### Task goal
Your reply should hold only the lines from the records below where "menu" occurs.
________
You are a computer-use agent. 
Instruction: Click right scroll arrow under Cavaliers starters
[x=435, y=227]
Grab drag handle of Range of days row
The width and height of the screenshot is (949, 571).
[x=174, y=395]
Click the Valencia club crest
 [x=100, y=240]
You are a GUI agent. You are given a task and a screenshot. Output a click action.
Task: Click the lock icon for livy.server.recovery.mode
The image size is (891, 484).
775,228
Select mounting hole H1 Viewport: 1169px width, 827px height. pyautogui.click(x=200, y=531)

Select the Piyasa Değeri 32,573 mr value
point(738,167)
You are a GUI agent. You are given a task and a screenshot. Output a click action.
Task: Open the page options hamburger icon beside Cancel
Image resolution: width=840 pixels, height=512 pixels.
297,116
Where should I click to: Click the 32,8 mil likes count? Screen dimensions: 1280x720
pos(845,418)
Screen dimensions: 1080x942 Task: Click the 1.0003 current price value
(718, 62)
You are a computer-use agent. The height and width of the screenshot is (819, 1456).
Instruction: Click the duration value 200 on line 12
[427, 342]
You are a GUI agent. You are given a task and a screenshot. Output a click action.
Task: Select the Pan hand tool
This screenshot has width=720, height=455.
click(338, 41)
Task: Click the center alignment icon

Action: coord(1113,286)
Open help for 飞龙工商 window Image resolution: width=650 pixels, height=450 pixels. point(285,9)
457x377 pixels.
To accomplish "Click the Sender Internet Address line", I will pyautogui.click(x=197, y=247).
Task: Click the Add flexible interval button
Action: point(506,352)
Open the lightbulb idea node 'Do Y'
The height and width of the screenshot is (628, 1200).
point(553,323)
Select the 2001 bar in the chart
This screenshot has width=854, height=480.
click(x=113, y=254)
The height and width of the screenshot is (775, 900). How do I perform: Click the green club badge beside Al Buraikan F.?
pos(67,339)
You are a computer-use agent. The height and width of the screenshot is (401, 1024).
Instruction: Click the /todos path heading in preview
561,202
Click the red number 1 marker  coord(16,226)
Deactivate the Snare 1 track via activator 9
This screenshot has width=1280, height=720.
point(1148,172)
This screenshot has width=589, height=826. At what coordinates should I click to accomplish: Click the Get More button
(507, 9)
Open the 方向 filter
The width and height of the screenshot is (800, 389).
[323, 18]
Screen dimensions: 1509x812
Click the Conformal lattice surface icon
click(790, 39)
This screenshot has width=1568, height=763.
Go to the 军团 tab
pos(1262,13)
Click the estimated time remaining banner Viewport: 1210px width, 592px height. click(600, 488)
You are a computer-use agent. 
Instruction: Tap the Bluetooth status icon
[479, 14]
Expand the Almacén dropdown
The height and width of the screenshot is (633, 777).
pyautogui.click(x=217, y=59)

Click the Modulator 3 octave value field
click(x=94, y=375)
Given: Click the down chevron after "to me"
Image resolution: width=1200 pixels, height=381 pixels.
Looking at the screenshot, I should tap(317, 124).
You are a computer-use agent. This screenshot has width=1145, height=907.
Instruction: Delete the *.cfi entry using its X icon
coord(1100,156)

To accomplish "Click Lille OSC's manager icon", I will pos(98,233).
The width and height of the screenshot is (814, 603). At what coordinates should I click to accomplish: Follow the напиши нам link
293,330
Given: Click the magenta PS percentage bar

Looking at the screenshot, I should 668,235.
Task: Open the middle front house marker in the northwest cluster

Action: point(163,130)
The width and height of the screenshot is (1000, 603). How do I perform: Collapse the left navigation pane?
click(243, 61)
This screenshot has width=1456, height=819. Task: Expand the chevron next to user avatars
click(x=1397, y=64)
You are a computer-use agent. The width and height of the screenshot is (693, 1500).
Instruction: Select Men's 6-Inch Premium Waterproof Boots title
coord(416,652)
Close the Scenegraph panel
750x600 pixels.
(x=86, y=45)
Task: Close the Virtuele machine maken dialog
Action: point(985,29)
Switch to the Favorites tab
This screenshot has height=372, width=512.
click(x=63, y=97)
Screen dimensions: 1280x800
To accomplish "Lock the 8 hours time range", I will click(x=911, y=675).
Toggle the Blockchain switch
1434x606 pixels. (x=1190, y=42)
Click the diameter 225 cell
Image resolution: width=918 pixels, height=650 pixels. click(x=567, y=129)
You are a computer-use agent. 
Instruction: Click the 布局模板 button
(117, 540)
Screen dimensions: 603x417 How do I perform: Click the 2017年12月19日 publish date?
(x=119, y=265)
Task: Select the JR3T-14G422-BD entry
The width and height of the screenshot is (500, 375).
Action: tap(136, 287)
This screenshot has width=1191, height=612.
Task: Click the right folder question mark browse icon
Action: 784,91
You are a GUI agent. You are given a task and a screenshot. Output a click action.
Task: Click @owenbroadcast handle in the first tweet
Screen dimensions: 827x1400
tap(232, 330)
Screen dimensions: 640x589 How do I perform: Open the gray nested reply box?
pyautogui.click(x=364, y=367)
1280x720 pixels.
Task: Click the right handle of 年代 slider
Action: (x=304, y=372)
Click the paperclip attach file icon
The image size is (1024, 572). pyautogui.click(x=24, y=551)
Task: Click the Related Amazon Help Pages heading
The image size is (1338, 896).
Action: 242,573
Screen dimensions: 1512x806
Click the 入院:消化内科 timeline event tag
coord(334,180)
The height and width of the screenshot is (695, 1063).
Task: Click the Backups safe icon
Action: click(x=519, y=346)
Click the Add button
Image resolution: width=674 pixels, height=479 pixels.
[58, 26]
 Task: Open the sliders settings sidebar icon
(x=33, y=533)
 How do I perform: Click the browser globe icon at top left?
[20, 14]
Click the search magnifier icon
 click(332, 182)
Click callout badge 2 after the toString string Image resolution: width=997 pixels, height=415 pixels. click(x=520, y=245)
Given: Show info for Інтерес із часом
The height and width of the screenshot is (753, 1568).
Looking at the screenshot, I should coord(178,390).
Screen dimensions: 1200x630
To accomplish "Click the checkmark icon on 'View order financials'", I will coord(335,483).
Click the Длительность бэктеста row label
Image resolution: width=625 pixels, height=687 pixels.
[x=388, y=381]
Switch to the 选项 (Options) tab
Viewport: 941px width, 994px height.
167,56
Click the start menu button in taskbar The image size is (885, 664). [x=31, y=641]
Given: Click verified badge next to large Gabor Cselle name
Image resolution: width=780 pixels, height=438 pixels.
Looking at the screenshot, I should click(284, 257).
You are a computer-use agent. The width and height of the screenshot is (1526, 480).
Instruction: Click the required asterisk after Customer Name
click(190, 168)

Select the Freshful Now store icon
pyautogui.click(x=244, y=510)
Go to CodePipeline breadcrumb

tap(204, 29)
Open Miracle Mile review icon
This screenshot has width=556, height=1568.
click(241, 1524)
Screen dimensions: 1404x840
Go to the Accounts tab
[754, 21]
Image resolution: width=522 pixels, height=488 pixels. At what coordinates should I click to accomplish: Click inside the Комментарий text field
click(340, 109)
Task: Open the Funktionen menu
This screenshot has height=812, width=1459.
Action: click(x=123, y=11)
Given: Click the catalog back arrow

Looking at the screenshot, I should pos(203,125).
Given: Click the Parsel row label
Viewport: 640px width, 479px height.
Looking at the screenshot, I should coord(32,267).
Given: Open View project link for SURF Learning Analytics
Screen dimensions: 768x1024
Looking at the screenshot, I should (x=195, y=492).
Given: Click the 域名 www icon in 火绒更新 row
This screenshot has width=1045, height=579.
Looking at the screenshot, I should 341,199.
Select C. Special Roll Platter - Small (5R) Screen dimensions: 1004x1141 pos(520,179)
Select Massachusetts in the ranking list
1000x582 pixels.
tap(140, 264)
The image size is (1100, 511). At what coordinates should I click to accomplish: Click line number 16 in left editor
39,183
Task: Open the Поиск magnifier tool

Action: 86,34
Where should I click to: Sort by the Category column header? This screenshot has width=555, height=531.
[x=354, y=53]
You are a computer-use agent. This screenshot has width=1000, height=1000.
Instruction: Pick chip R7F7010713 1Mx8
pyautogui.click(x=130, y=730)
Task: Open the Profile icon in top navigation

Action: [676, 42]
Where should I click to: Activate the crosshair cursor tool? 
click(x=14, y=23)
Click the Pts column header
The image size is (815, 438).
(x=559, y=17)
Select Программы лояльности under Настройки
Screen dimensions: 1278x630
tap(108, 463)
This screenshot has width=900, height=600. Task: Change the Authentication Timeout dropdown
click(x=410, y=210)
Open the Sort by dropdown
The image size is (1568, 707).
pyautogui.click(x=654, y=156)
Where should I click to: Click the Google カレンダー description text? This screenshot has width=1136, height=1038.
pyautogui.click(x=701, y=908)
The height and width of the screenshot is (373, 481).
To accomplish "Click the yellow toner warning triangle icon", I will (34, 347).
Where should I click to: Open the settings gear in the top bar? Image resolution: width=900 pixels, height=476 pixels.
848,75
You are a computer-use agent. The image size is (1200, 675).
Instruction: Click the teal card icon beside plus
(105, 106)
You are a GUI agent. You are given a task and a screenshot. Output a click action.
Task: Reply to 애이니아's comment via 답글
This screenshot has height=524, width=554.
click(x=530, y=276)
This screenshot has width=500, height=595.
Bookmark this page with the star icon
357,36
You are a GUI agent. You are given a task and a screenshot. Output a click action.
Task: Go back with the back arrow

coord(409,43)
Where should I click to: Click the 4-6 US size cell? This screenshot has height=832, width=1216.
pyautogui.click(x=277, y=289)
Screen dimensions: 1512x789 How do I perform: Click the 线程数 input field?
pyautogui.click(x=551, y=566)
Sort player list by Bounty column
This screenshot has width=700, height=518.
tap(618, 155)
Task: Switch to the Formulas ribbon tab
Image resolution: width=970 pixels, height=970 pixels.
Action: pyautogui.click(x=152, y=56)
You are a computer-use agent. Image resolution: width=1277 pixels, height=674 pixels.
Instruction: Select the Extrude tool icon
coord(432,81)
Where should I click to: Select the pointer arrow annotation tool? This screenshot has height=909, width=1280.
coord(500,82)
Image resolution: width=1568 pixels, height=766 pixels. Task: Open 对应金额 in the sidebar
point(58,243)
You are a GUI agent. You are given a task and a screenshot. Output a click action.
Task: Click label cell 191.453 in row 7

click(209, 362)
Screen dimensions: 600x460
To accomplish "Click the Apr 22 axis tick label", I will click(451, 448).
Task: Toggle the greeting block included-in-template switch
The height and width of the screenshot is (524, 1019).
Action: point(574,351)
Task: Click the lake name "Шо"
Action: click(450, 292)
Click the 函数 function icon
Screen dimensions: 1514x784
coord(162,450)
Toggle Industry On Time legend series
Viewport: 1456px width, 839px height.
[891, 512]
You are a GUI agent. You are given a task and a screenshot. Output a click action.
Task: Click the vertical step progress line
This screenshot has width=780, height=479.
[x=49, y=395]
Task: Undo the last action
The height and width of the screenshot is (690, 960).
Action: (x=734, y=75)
________
### Result
Click the start menu button in taskbar The image size is (885, 664). [x=31, y=641]
Task: Open the Funktionen menu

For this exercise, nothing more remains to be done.